Dr. Aaron’s original 1997 research tested out this “falling in love” by temporarily developing feelings of closeness, or “interconnectedness” as they put it, between strangers. Their method asked male-female pairs and female-female pairs to do three sets of “sharing” activities where they had to disclose increasingly personal information. NYTimes created an app for these 36 questions, for the people who would like to try it out themselves. The questions’ purpose, besides each person’s disclosure, was to prompt the couple to be more responsive towards each other. The pairs were given 15 minutes to do as much as they can in each set and after 45 minutes, they were asked to stand as far away from each other as possible to do a final questionnaire, assessing what they think about each other. Though temporary, the researchers concluded the experiment as successful in recreating an intimate experience between each couple which resembles a relationship developed over time.

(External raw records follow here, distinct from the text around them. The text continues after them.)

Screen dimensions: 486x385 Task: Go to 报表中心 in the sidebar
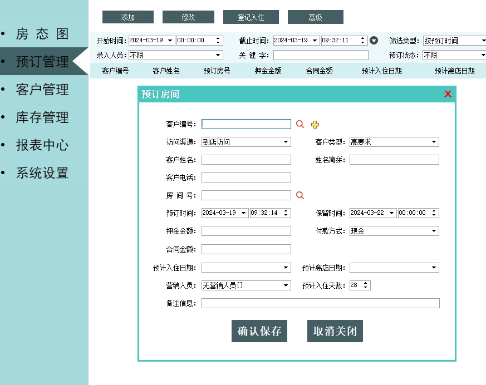(x=42, y=145)
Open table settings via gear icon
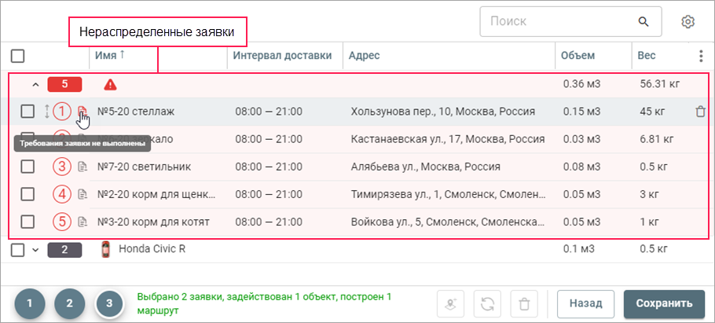715x323 pixels. pos(688,21)
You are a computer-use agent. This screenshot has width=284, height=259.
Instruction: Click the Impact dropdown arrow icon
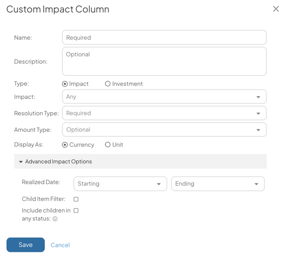258,97
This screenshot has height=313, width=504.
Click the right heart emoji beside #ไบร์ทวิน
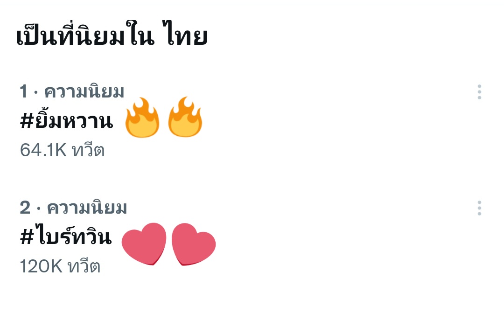pyautogui.click(x=194, y=244)
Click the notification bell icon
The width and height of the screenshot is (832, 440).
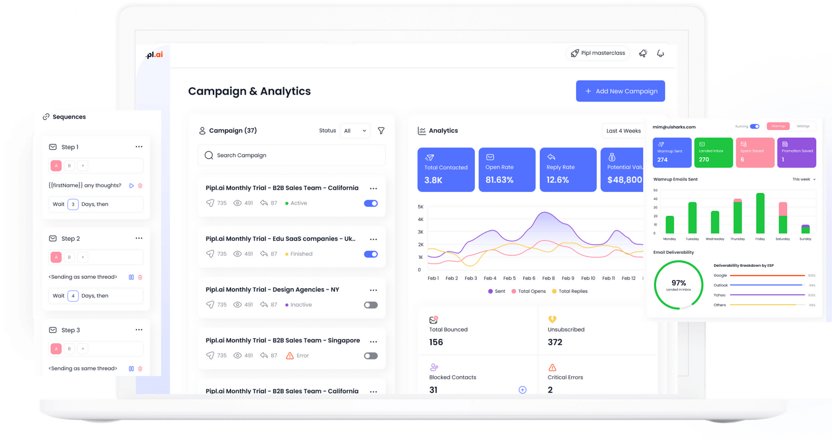pyautogui.click(x=660, y=54)
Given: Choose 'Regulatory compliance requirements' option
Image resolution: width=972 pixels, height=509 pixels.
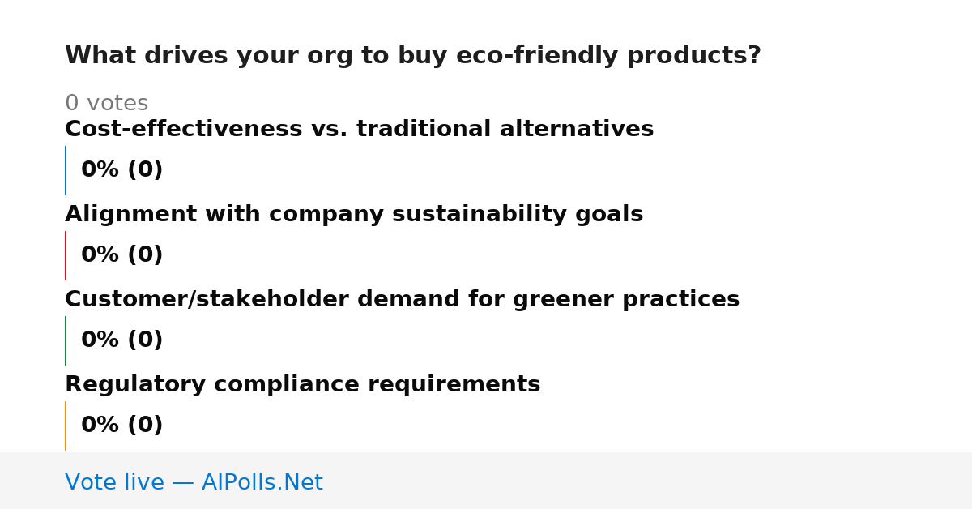Looking at the screenshot, I should (x=302, y=385).
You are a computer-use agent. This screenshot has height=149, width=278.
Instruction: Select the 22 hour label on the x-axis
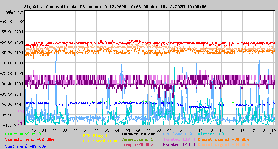(x=55, y=130)
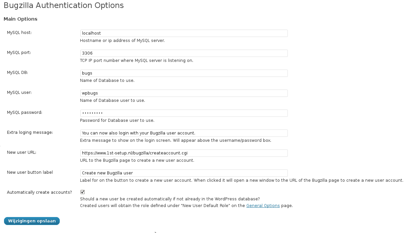Open the General Options link
The height and width of the screenshot is (233, 409).
click(x=263, y=206)
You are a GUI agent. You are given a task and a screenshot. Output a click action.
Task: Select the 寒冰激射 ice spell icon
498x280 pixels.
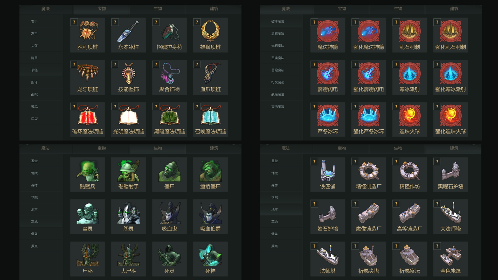click(x=410, y=74)
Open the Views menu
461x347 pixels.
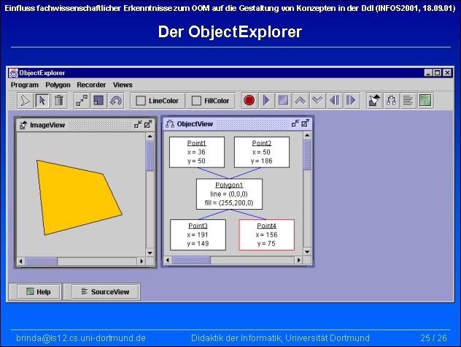[123, 85]
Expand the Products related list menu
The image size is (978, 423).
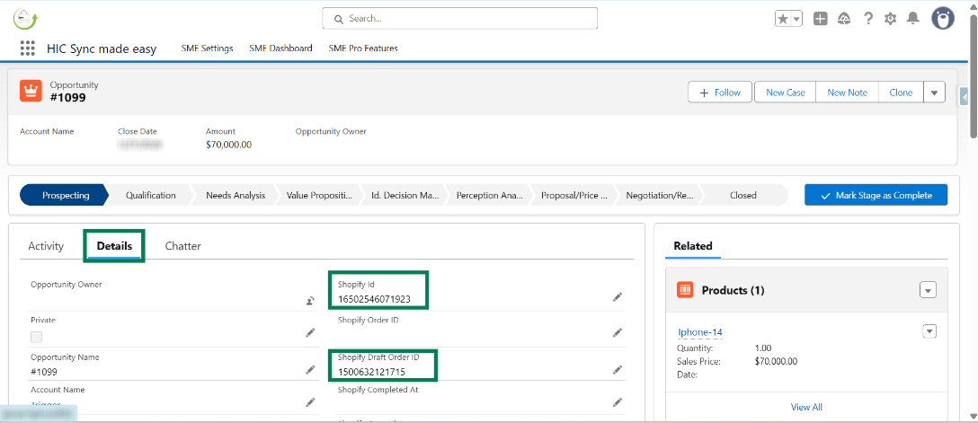928,290
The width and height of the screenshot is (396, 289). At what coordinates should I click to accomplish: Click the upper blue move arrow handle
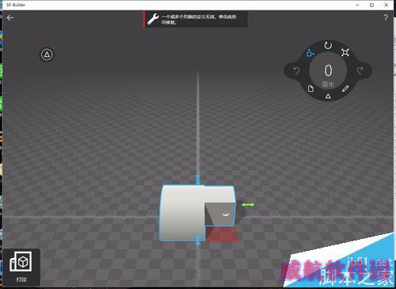pos(198,179)
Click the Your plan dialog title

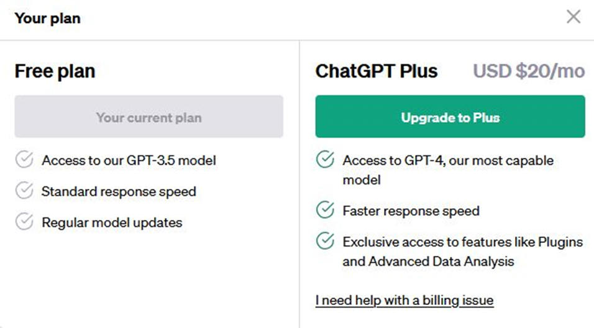point(48,18)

However, in one of their disclaimers, they said that the goal of the 36 questions was not to make each partner fall in love with each other. Instead, it was supposed to make them closer, so the questions can apply to friends, or to a pair of couples and so on. They also said that the procedure will obviously not produce key characteristics of long-term relationships such as loyalty, commitment, etc. Although, Dr. Elaine Aron mentioned in an article that one couple from the study eventually married, so maybe these questions are really a quick-and-easy recipe to falling in love!
Mandy Len Catron thought so too, along with several million others. I have personally tried it out because I was curious but who wouldn’t be, right? The activity was really fun, some questions were awkward but it’s definitely worth the time and effort. I recommend this as an ice-breaker activity during a blind date or even a casual friendly meeting. So to all the people out there craving intimacy, get off Tinder, find a friend, sit down, and get reeaaal close because love might just be sitting right next to you!
- Osama Qubain’s “The Magnus Effect: From Football to Flight”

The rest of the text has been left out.